(Dataset excerpts begins)

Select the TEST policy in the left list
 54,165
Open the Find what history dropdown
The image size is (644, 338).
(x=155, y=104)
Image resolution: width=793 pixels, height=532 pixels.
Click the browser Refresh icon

(Dataset excerpts ends)
(Dataset excerpts begins)

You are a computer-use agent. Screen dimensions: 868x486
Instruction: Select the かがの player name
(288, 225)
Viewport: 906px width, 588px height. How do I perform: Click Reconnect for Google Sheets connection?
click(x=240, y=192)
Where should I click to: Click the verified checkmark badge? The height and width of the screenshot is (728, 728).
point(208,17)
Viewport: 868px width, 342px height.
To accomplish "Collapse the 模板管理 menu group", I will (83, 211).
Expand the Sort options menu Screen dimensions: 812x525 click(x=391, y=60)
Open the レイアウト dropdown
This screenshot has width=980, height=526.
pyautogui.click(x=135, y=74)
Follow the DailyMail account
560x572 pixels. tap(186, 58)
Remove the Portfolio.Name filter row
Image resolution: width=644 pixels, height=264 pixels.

(Dataset excerpts ends)

What you need to do.
Pull out all lines from the entries above in which the word "resolution" appears.

Output.
Image resolution: width=793 pixels, height=532 pixels.
Image resolution: width=644 pixels, height=264 pixels.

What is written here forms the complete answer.